I am an atheist. I am without religion or belief in any gods. If only my younger self could hear me say this now, I'm sure I'd not believe it. I always thought an atheist was some evil person who didn't go to church and was going to go to hell when they die. I didn't want to be one. Yet here I am, obviously with a very different mindset. It wasn't something that just occurred overnight, but took years and years to make me change my mind. This is my story.

Being born into a Catholic family, baptized within days of being born and literally indoctrinated into the Catholic faith from a very early age, belief in God was simply a fact of life. I believed very strongly in God, Jesus, Mary, and the bible stories that I grew up on. Questioning the truth of any of it was not only discouraged, it was just something that you didn't do. After all, why would my parents & family lie to me?

Being the son of devout parents who insisted on attending mass every weekend, I was always dragged along even though as a child I always hated going. Let's face it, Catholic mass is not the most entertaining time a small child could have, let alone keeping the mind of an adult occupied. For the uninitiated, Catholic masses basically consist of reciting prayers one knows by rote memorization but not understands the meaning of, a couple bible readings, and a long, drawn-out homily by the priest. A few more memorized recitations and it's time for wine & wafers, then everyone leaves and pretends to like each other until they get home.

Worse, being a child in the 1970's meant that our priest was of the "old-school" variety who believed that the only way to conduct mass was to drone on and on in a monotone that which, if it did not put parishioners to sleep, would at least cause them to go into a trance. So, as a child my mind constantly wandered, and this condition continued into adulthood. I am the type of person who needs constant mental stimulation, and if I am not receiving it I will make it happen on my own. Consequently, I didn't pay much attention to what the priest said, though it wouldn't have mattered much.

- [Provided data]:
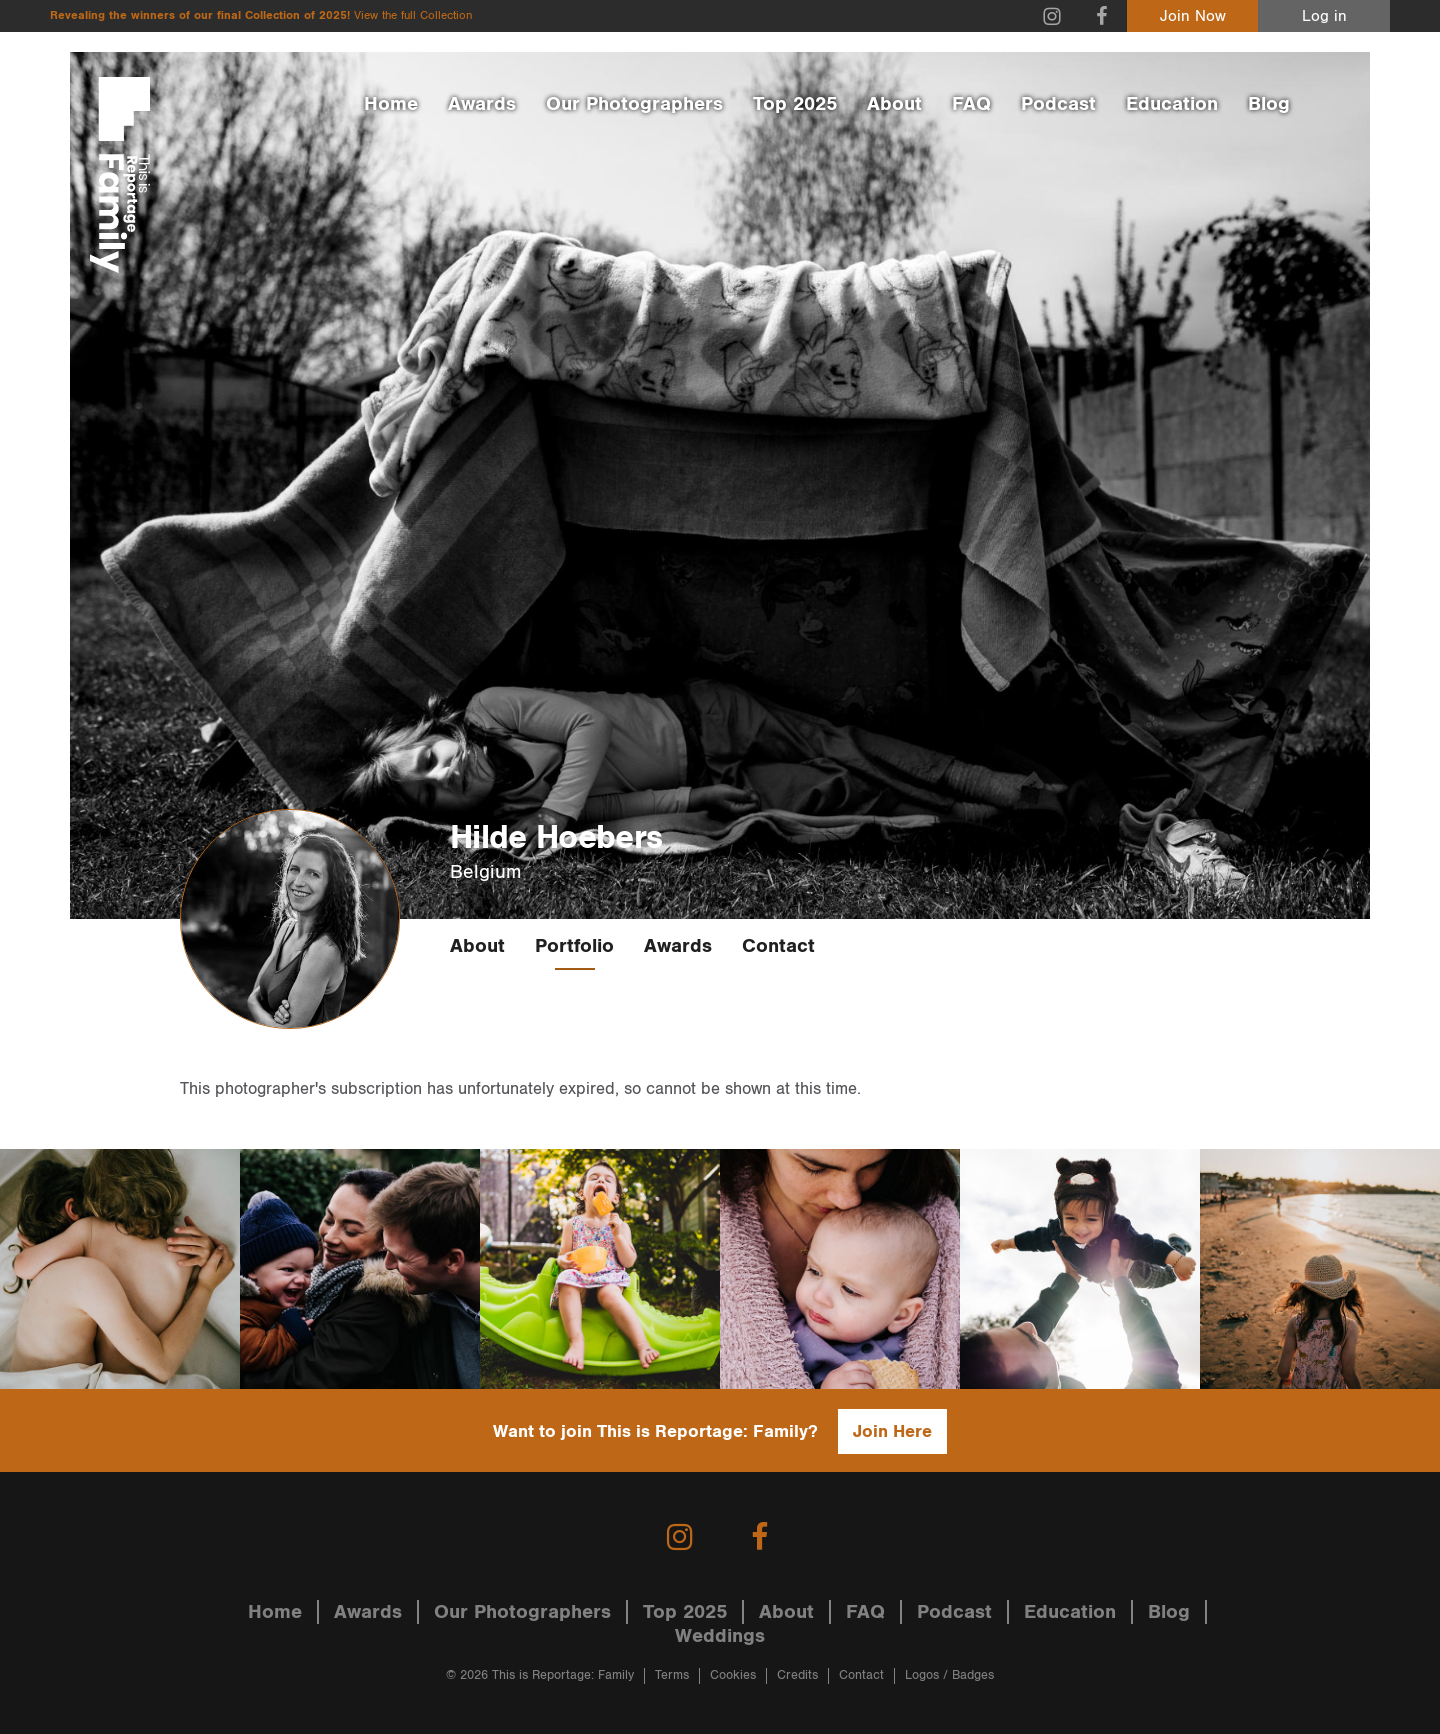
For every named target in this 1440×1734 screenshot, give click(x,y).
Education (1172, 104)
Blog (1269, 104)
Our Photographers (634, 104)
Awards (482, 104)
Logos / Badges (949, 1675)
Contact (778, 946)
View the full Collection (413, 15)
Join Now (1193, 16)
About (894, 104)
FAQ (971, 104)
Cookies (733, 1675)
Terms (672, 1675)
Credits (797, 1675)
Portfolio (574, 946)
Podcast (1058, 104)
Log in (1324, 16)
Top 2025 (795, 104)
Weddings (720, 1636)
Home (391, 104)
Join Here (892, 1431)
* * *
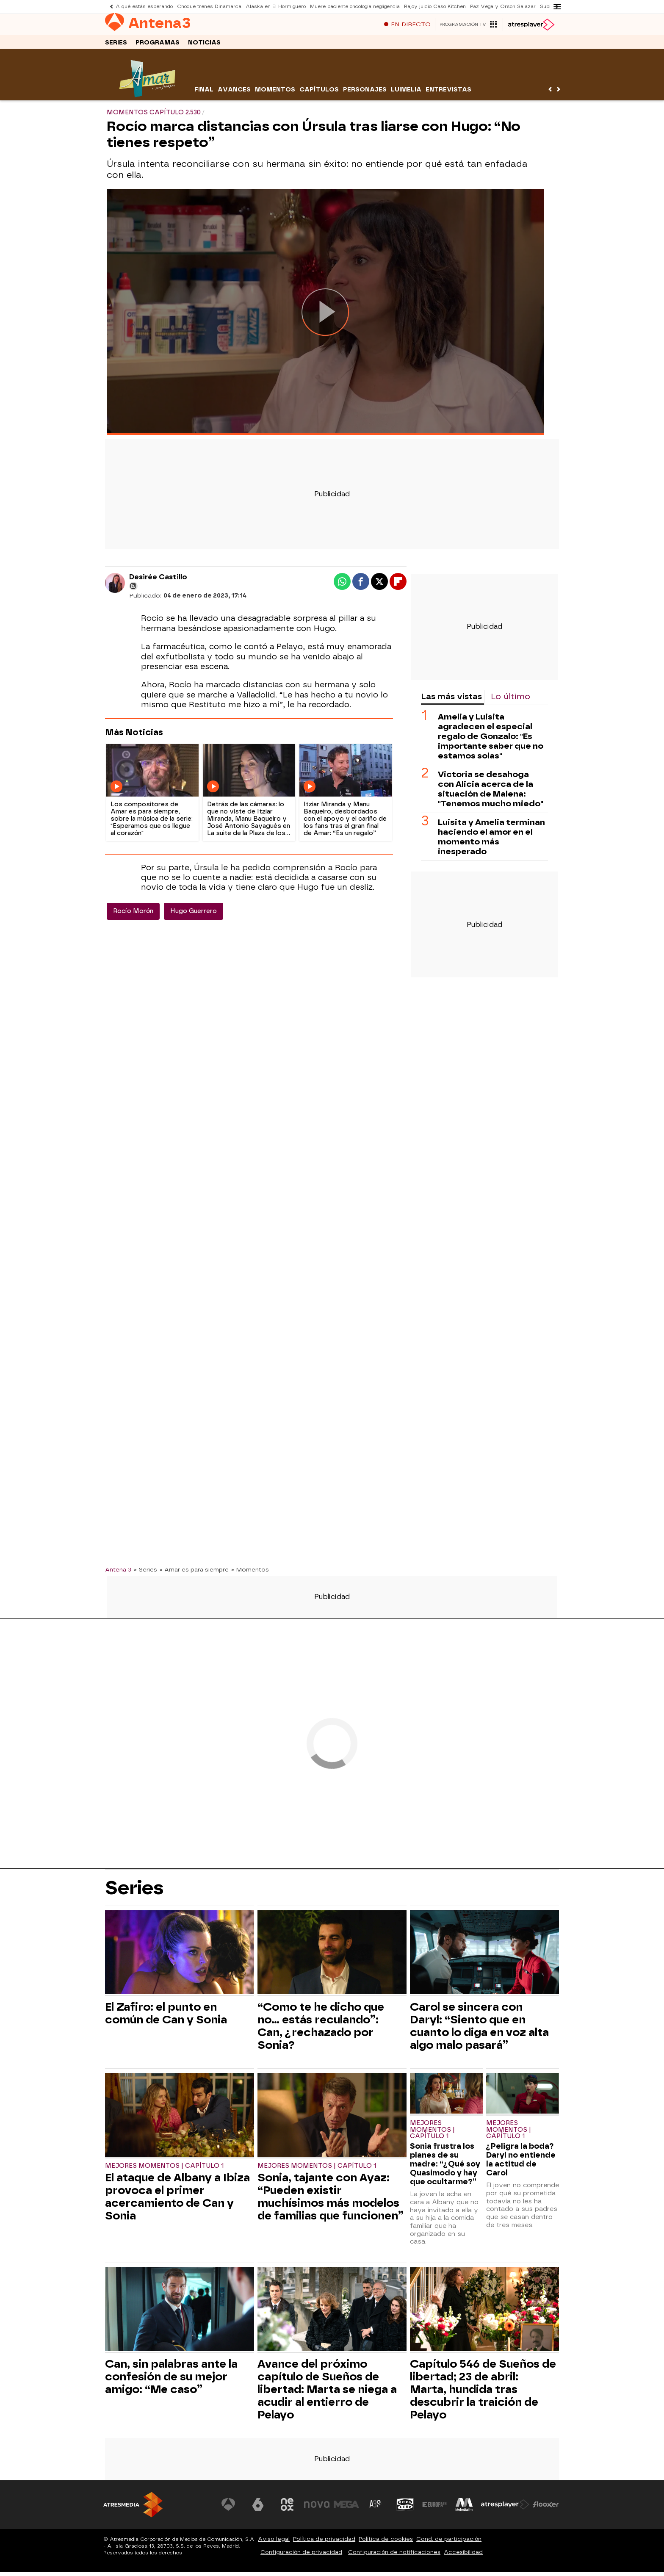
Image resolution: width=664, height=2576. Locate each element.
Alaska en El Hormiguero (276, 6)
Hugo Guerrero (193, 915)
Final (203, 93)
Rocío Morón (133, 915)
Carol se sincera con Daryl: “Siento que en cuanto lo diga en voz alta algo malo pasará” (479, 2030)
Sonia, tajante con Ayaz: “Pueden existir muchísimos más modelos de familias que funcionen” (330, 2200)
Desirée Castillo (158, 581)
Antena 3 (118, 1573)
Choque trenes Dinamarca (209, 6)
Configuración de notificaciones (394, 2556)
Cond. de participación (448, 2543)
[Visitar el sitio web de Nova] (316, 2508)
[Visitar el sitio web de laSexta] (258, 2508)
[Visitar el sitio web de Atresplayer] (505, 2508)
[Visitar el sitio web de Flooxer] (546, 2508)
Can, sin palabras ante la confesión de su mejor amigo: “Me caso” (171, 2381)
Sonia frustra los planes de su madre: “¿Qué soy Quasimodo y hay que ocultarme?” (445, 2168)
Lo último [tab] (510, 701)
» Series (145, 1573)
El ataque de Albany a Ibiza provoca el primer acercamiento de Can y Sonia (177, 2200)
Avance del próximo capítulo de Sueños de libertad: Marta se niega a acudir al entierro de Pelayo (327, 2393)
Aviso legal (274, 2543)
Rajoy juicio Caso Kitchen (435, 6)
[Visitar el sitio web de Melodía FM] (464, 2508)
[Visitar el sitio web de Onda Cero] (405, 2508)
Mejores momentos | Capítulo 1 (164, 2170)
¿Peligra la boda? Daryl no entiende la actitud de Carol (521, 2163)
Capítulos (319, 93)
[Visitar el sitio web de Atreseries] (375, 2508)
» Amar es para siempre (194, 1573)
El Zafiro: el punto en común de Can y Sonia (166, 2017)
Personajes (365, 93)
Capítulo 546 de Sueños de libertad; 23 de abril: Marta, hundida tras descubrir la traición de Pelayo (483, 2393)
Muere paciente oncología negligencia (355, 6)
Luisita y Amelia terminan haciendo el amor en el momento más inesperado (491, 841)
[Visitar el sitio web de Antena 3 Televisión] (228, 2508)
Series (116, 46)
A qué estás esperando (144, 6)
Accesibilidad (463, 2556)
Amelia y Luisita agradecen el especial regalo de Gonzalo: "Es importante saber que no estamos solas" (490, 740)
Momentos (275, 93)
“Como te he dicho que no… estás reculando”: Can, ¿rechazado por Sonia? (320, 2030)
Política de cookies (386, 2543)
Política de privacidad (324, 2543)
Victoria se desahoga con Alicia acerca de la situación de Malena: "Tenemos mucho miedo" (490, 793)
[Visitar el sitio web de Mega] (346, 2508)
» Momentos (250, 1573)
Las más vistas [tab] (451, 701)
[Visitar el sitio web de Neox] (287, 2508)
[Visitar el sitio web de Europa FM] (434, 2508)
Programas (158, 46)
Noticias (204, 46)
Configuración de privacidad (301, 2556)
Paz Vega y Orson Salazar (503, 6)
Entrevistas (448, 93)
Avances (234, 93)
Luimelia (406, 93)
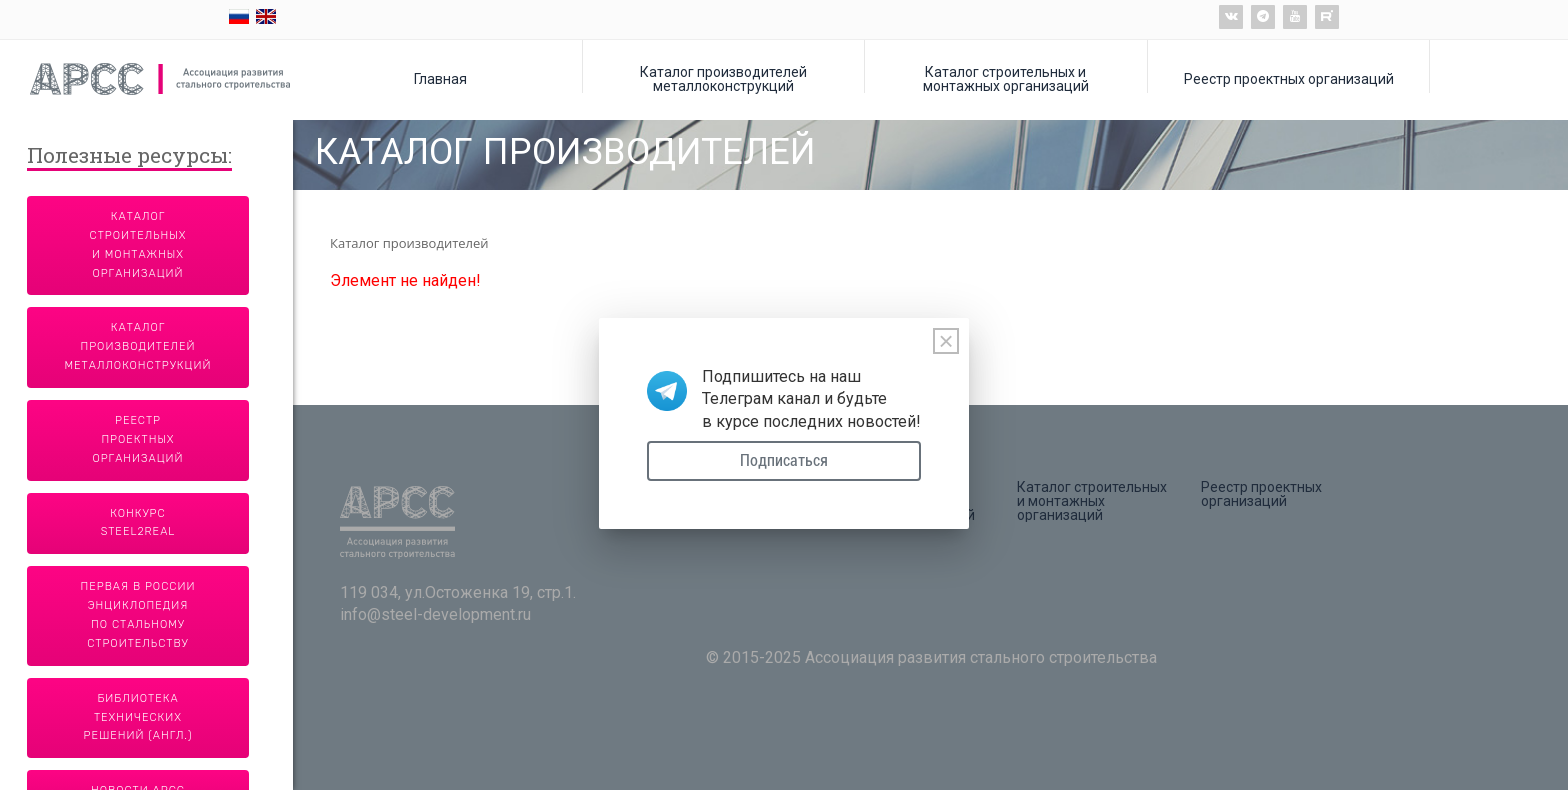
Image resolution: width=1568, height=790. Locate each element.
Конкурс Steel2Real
...
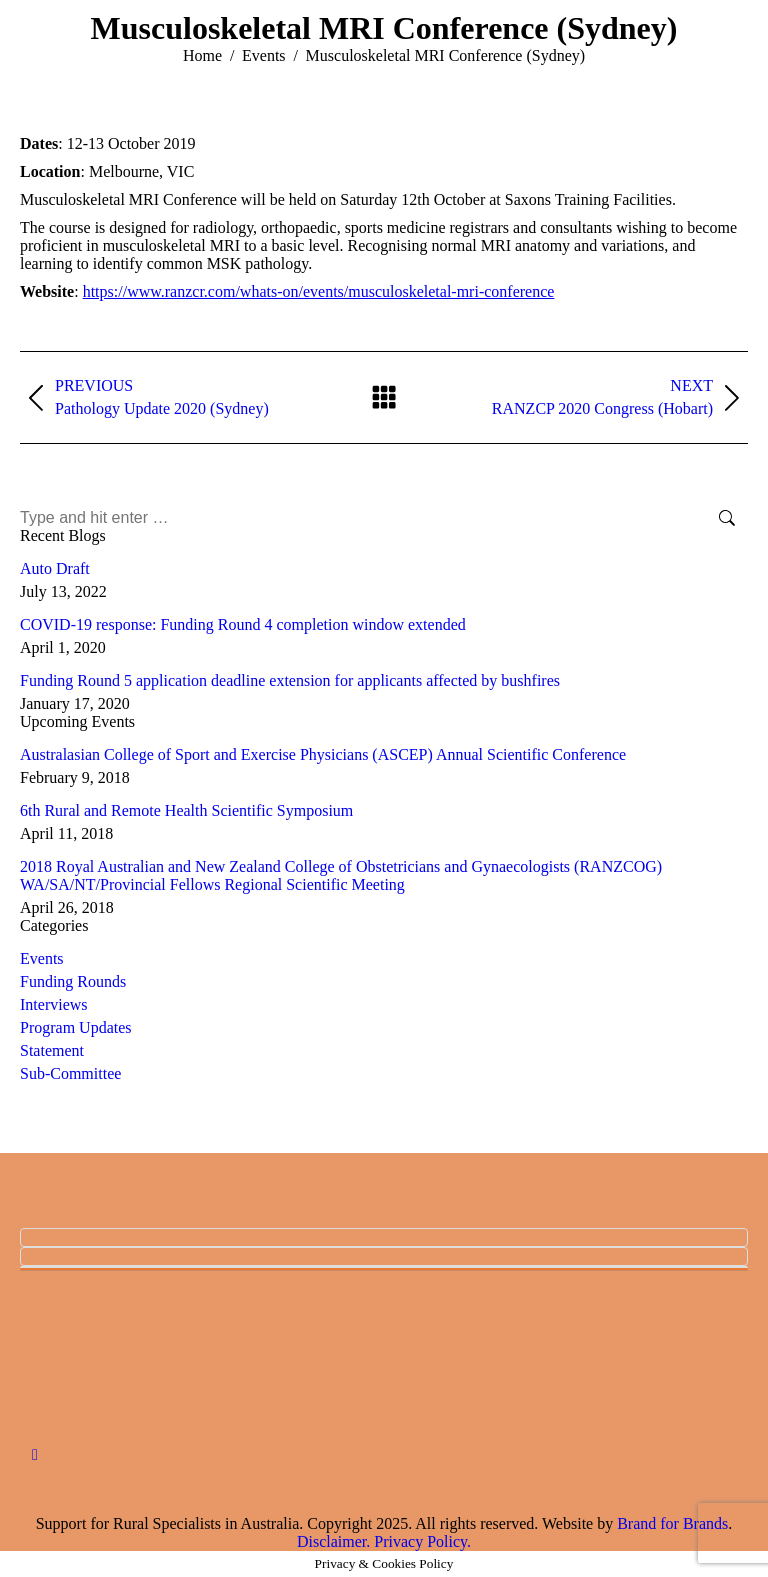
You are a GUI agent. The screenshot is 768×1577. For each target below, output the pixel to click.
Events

- [Written task]: Copy out the whole account of becoming an atheist, word for word. Work only from the account of becoming an atheist; the rows play no part.

- [Expected answer]:
I am an atheist. I am without religion or belief in any gods. If only my younger self could hear me say this now, I'm sure I'd not believe it. I always thought an atheist was some evil person who didn't go to church and was going to go to hell when they die. I didn't want to be one. Yet here I am, obviously with a very different mindset. It wasn't something that just occurred overnight, but took years and years to make me change my mind. This is my story.

Being born into a Catholic family, baptized within days of being born and literally indoctrinated into the Catholic faith from a very early age, belief in God was simply a fact of life. I believed very strongly in God, Jesus, Mary, and the bible stories that I grew up on. Questioning the truth of any of it was not only discouraged, it was just something that you didn't do. After all, why would my parents & family lie to me?

Being the son of devout parents who insisted on attending mass every weekend, I was always dragged along even though as a child I always hated going. Let's face it, Catholic mass is not the most entertaining time a small child could have, let alone keeping the mind of an adult occupied. For the uninitiated, Catholic masses basically consist of reciting prayers one knows by rote memorization but not understands the meaning of, a couple bible readings, and a long, drawn-out homily by the priest. A few more memorized recitations and it's time for wine & wafers, then everyone leaves and pretends to like each other until they get home.

Worse, being a child in the 1970's meant that our priest was of the "old-school" variety who believed that the only way to conduct mass was to drone on and on in a monotone that which, if it did not put parishioners to sleep, would at least cause them to go into a trance. So, as a child my mind constantly wandered, and this condition continued into adulthood. I am the type of person who needs constant mental stimulation, and if I am not receiving it I will make it happen on my own. Consequently, I didn't pay much attention to what the priest said, though it wouldn't have mattered much.